Cloud Run with Pub/Sub: Key Lessons

Project Context

I’ve been working on a system built with a microservices architecture that uses Google Cloud Pub/Sub and Cloud Run to manage notifications and keep a continuous NLP analysis flow running smoothly. Each microservice has a specific role, and Pub/Sub ensures they communicate efficiently, delivering messages in the right order and at the right time for every layer of the system.

What Happened

Everything was going fine until I started configuring the NLP microservice on Cloud Run. That’s when I ran into a frustrating issue: the microservice instance would go inactive if it didn’t receive HTTP requests, which meant it couldn’t receive Pub/Sub notifications. Since Cloud Run automatically suspends instances without traffic, this completely disrupted the message flow and caused processing delays.

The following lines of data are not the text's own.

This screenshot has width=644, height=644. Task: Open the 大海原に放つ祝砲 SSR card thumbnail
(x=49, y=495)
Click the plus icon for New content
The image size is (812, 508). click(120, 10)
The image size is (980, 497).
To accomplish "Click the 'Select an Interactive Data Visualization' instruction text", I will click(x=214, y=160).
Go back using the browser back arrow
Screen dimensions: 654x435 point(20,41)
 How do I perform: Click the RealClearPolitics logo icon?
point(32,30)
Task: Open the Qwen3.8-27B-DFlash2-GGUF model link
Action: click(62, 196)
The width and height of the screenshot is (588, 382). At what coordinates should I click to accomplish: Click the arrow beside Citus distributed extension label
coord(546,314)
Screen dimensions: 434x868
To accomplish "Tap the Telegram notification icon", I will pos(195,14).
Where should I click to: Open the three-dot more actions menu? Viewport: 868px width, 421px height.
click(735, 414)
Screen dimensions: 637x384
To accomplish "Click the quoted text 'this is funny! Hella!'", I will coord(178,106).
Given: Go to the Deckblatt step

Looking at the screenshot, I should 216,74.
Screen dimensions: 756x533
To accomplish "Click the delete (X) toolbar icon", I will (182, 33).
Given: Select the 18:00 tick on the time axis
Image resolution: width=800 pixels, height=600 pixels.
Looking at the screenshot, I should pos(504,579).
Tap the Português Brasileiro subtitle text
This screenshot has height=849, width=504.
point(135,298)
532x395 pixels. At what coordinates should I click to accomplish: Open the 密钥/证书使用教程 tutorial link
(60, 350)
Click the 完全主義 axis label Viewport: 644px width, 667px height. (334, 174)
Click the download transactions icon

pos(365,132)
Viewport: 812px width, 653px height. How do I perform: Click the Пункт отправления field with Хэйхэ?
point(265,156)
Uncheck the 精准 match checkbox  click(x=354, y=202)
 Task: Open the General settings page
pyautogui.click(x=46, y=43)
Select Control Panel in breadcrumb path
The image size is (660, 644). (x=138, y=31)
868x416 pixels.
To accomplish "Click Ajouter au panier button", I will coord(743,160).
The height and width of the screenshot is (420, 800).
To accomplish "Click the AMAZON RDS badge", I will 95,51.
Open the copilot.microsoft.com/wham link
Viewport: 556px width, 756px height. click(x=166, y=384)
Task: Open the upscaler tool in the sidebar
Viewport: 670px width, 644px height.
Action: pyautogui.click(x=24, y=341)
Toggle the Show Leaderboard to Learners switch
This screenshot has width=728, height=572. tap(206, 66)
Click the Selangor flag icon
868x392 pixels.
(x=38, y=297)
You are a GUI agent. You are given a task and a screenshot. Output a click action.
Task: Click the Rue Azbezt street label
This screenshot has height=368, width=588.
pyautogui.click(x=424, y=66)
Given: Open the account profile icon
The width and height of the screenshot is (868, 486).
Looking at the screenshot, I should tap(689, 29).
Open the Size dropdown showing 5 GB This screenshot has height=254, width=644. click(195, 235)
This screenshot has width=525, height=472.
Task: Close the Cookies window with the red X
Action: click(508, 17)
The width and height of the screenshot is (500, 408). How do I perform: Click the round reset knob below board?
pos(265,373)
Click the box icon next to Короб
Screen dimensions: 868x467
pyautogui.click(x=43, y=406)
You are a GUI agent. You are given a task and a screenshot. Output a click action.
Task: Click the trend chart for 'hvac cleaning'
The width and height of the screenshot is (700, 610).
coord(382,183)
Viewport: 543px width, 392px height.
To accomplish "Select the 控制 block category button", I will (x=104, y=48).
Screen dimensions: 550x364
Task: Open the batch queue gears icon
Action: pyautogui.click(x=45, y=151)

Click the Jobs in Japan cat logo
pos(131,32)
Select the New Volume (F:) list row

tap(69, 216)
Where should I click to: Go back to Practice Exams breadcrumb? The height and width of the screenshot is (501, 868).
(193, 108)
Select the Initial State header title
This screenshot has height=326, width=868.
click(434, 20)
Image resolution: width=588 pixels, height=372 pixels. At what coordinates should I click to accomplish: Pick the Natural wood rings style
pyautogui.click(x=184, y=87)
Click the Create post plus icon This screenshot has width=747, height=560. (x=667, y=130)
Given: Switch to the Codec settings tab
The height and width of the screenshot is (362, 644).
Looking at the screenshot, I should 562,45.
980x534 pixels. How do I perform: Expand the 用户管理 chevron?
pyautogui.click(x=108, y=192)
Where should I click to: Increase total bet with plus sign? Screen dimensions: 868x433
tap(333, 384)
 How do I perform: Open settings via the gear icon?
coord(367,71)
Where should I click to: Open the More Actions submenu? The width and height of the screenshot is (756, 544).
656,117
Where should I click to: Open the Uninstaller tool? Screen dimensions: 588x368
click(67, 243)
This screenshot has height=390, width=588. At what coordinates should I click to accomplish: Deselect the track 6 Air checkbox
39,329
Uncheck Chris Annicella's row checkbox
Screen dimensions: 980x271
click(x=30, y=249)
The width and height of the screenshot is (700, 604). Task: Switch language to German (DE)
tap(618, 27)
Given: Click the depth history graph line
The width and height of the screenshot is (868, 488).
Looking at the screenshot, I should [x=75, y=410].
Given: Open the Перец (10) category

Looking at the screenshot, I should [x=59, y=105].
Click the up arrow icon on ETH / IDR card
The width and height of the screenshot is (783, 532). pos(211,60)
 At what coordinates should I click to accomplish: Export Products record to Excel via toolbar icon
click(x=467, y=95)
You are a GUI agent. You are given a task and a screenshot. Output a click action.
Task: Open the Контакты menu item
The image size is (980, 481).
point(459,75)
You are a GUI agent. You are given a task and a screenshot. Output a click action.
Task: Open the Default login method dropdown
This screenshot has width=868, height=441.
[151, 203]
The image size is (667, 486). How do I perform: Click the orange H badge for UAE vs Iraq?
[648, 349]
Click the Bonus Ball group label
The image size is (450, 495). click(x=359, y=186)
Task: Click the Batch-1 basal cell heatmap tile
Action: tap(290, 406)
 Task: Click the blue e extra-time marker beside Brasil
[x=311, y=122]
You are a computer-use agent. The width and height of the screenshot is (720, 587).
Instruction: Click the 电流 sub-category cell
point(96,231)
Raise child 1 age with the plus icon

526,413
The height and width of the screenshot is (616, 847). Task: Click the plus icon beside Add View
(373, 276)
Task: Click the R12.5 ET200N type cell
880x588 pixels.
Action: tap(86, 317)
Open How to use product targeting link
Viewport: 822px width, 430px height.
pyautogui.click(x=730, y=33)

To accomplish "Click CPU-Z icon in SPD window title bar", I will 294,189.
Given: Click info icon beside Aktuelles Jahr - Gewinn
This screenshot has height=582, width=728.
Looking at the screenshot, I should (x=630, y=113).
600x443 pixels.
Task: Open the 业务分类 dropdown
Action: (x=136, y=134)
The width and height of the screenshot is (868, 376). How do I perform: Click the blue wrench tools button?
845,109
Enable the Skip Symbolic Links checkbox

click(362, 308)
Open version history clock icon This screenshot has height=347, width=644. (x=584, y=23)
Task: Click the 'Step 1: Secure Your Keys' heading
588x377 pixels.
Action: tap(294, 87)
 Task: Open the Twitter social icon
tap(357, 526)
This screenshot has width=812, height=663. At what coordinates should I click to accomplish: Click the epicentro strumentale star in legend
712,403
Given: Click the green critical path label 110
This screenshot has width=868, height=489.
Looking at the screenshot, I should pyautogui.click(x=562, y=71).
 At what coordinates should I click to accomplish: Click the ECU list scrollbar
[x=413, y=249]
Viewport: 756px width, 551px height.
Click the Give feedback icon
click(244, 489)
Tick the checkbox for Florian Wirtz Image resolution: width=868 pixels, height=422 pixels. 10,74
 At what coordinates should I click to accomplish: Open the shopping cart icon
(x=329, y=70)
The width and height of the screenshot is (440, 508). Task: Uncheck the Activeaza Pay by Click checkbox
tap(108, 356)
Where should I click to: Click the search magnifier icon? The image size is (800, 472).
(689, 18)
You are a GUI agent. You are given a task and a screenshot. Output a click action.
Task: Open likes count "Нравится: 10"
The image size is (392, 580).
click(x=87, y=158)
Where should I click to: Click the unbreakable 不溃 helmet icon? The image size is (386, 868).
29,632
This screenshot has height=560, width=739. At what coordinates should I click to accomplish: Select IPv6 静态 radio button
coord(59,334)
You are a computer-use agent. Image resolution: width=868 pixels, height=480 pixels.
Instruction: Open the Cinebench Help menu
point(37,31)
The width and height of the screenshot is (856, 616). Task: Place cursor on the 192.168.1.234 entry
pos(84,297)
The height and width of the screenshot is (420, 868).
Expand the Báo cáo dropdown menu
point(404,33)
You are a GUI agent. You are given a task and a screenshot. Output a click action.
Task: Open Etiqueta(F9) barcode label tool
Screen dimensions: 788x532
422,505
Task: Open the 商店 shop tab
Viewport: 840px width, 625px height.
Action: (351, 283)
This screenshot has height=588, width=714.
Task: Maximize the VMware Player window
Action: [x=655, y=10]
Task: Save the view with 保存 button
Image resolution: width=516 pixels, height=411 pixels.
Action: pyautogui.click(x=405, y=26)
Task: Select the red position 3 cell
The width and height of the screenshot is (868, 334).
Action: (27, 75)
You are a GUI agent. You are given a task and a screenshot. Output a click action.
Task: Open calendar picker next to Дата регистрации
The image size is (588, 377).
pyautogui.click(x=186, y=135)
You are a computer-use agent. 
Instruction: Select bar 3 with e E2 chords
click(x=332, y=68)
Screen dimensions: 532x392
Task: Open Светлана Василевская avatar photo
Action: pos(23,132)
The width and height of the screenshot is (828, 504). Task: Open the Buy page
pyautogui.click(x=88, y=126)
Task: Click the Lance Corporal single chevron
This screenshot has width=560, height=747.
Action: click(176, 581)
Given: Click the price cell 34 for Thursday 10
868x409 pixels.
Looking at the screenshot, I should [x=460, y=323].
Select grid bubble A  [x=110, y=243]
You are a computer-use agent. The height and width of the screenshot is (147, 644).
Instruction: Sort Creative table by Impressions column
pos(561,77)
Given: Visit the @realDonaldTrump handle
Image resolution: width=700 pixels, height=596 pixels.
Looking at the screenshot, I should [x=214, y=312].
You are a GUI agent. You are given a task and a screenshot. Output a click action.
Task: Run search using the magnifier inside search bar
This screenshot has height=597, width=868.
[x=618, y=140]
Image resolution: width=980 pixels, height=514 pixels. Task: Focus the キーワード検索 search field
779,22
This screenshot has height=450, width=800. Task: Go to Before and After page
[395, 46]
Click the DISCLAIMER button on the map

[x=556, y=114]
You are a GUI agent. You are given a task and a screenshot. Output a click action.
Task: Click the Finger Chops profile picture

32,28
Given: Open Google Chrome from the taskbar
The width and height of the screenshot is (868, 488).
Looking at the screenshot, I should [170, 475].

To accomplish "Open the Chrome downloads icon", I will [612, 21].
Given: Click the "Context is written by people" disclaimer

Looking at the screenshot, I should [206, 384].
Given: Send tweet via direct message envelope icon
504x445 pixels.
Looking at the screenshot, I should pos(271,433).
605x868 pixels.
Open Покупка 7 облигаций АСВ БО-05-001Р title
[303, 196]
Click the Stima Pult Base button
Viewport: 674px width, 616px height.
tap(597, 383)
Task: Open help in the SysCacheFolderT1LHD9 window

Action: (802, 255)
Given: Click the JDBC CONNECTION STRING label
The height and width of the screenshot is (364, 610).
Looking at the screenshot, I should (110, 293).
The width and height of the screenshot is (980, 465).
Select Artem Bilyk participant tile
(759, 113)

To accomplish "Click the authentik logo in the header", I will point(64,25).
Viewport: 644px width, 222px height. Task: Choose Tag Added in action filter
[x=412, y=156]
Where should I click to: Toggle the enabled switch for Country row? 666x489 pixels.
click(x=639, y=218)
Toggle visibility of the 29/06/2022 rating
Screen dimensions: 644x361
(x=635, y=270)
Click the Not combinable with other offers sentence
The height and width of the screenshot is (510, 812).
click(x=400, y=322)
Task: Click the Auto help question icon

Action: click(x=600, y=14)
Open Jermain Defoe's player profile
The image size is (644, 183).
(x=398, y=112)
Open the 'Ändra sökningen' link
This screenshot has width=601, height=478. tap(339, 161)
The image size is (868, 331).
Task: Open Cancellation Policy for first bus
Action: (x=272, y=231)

At first, I thought the issue might be related to resource usage, as the NLP analysis process is pretty demanding in terms of CPU and memory. I figured some internal process might be blocking cores or draining resources, so I tried larger instances and more advanced configurations. But no matter what I did, the problem didn’t go away.

I spent hours combing through logs and monitoring every deployment, trying to figure out what was going wrong. I ended up doing 32 deployments, with around 75% of them involving code changes. Each time I checked the logs and saw the service still wasn’t working, it felt like I was going in circles.

Finally, after all that trial and error, I realized the problem wasn’t in my code or the resources I allocated. It was something much simpler (and more frustrating): Cloud Run’s default behavior. Without HTTP or REST traffic, instances automatically suspend. The root cause was baked into the very nature of the service.

Diagnosis and Technical Explanation

After extensively reviewing the logs and the instance behavior, I discovered that Cloud Run suspends inactive instances when there are no incoming HTTP requests. This feature is designed to optimize cloud resource usage, which is beneficial in many cases, but for this particular service, it was causing interruptions in the Pub/Sub message flow.

The Pub/Sub configuration included automatic acknowledgment (ack) and message republishing in case of failure, which helped temporarily but didn’t solve the underlying issue: if the Cloud Run instance wasn’t active, it simply couldn’t receive notifications.

The Solution

To resolve this issue, I made the following adjustments:

Configuration on Cloud Run:

• I configured Cloud Run to prevent the NLP instance from automatically suspending due to lack of HTTP traffic. This ensured that the instance would remain active and available to receive Pub/Sub messages at all times.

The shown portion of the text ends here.